Turning next to the possibility of a reasonable royalty, the court stated that "[a]lthough the jury verdict did state a reasonable royalty rate, it is not entirely clear the period for which that reasonable royalty was determined or whether the jury impermissibly relied on evidence not probative of the value of the patented technology" (p.21). A new trial on damages therefore is appropriate. On remand, however, while "[e]vidence of a number of existing royalty agreements entered into at arms-length can be evidence of the value of the patent," "royalties paid by related parties have little probative value as to the patent’s value" (id.). In particular, "the true-up payments have no relevance to the calculation of the reasonable royalty because Warsaw made no effort to determine what percentage of these payments represented royalties for the asserted patents"; and while the court declined to "decide whether royalty payments by Deggendorf and M Proc have any relevance in determining a reasonable royalty," it noted that the district court did not believe that these rates "prove[d] a royalty rate established by an arms-length transaction" and saw "no evidence that Warsaw licensed the patents to unrelated parties" (p.22 & n.6). On the other hand, "the impact in the United States that granting a license might have on sales of the patented inventions by Warsaw’s related companies can be relevant to the hypothetical negotiation, even if the amounts of intercorporate transfers are not" (id. n.7).

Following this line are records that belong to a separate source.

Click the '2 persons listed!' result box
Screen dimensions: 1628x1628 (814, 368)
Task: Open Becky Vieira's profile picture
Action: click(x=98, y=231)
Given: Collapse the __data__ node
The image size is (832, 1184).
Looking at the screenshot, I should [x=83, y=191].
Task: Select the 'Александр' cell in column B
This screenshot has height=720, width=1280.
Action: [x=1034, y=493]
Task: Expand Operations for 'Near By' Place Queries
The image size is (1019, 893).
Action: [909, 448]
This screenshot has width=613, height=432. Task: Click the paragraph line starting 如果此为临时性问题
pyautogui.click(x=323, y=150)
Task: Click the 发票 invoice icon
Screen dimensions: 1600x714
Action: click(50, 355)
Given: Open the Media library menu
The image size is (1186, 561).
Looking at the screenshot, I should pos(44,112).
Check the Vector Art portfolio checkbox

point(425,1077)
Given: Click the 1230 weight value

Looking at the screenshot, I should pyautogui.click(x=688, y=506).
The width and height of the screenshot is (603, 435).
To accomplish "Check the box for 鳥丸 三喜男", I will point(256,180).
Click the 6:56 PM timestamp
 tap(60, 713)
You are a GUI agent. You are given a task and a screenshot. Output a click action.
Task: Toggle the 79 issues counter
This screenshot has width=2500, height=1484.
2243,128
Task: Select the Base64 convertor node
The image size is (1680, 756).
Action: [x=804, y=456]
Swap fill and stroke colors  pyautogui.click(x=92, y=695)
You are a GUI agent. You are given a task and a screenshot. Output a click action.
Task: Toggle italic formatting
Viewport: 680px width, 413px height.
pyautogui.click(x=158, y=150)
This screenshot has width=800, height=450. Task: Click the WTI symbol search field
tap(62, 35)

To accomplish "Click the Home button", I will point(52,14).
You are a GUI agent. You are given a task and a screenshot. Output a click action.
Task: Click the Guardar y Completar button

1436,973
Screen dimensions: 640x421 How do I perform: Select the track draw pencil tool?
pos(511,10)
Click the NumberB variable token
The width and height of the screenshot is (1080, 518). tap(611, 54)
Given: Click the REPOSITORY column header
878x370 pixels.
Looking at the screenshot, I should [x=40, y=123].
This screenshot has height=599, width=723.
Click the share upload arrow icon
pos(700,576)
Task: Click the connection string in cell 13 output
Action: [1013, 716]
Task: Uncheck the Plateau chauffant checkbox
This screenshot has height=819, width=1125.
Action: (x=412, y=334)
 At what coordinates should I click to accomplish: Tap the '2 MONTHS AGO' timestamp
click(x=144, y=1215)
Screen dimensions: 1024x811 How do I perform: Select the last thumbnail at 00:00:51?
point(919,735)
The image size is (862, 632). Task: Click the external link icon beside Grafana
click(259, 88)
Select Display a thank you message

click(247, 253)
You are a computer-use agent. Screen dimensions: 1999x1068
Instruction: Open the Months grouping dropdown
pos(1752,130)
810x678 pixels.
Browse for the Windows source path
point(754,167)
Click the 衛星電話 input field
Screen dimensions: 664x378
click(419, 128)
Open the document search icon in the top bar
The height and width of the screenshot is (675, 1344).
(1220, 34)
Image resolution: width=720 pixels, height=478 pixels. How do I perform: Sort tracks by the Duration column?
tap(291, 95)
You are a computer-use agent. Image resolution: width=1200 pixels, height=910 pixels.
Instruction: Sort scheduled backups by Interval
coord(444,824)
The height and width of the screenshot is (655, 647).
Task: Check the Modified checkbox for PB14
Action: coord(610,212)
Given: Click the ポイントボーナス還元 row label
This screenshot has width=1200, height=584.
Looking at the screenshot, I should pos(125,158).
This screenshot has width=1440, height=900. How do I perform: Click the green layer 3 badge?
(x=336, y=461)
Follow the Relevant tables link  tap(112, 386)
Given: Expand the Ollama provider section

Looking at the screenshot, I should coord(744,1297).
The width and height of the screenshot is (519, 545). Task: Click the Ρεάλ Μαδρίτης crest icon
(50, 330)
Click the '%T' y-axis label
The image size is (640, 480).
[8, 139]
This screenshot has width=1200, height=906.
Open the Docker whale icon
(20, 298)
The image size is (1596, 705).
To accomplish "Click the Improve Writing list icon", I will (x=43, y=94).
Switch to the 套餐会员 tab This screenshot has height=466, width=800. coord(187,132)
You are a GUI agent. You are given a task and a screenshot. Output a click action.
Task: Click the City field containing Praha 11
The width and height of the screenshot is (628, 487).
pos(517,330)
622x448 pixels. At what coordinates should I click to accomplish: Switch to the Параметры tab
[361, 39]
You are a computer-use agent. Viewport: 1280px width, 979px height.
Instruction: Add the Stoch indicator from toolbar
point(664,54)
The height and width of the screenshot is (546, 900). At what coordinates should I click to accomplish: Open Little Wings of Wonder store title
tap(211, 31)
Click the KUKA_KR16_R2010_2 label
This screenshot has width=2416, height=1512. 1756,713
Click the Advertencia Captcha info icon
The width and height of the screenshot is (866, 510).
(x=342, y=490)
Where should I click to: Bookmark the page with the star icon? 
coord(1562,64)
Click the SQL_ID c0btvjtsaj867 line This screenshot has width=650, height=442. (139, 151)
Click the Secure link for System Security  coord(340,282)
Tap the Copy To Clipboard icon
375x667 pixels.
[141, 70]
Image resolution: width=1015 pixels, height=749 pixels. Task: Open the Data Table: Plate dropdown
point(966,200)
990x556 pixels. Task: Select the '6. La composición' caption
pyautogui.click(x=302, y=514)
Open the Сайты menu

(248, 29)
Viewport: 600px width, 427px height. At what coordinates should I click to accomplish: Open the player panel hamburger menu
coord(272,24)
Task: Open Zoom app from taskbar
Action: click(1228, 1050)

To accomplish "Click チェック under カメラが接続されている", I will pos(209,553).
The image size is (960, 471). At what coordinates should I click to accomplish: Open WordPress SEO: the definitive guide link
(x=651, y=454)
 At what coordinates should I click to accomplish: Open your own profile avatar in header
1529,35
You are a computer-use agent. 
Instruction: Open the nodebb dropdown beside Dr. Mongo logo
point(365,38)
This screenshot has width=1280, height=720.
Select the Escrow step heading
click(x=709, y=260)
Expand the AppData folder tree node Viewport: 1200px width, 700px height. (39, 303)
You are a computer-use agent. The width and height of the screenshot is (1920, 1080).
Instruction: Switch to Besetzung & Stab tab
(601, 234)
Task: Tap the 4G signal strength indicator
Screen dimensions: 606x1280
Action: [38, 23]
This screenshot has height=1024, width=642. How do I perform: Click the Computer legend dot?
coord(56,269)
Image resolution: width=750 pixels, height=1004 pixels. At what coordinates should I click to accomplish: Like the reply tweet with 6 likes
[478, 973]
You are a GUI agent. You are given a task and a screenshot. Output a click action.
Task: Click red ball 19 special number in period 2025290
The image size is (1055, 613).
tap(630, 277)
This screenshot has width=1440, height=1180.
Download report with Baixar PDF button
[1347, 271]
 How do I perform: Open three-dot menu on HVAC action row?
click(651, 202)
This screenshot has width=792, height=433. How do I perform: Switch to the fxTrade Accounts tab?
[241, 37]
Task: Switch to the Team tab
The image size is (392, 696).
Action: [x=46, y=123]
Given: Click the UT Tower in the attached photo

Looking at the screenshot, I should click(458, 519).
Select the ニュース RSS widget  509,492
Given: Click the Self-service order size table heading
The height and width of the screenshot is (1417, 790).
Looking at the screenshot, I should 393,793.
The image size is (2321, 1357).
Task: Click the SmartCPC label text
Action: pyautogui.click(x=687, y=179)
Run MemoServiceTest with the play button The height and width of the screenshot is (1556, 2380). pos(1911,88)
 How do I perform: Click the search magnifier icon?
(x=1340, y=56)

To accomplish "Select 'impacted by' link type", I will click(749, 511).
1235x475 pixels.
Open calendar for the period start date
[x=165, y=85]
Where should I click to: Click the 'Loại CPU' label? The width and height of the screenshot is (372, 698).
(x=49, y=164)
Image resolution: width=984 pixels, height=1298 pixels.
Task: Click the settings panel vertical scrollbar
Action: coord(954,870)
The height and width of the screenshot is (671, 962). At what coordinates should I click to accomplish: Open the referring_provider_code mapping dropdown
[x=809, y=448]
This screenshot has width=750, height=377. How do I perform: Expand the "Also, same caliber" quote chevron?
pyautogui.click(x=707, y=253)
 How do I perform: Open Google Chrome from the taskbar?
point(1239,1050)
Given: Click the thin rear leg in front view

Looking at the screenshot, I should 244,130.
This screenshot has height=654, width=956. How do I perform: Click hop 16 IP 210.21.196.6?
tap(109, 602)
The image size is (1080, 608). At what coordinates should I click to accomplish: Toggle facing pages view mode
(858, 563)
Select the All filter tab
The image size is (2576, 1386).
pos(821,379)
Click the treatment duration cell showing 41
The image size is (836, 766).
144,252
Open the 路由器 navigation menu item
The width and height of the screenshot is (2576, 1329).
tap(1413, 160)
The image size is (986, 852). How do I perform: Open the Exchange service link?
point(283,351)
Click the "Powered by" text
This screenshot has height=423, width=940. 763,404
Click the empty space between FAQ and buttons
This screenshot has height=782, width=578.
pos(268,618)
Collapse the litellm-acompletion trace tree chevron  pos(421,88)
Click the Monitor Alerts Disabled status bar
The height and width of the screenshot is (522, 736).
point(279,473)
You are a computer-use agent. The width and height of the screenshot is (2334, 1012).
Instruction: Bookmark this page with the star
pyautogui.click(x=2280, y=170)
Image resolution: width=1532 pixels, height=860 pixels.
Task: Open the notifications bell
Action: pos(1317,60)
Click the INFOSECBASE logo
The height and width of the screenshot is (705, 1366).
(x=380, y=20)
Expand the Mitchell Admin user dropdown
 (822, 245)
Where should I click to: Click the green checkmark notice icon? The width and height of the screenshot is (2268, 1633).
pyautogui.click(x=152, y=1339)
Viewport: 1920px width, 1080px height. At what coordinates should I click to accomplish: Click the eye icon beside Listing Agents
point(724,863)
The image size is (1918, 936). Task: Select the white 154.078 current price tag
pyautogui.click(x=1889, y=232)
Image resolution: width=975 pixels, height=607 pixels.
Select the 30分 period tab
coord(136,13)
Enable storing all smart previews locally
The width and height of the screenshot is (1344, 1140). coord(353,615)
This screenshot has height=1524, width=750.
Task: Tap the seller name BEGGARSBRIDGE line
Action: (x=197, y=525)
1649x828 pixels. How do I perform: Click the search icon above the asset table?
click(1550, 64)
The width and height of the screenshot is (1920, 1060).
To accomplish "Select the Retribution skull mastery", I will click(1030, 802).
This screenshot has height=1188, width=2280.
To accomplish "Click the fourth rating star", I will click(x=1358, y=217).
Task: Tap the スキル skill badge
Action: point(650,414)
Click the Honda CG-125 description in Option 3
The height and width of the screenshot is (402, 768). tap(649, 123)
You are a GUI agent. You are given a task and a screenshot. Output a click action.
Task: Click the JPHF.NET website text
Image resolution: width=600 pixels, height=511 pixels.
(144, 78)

On supplemental damages, the court noted that "[n]either the court’s instructions nor the verdict form specified the period of infringement during which the jury should award damages," and stated that on remand
Warsaw may appropriately assert a claim for supplemental damages limited to a reasonable royalty. But, the time period of the claim must be presented to the jury with clarity so as to avoid the ambiguity that existed at the first trial. The jury instruction and jury verdict forms should make clear the period for which the jury is supposed to determine damages. If that period ends before the date of the jury verdict, the district court may award supplemental damages in light of that gap period (p.23).
Finally, "[b]ecause the ongoing royalty impermissibly includes a lost profits component," the court also remanded "for the district court to determine an appropriate ongoing royalty rate in light of this opinion and the jury verdict after a new trial" (p.24).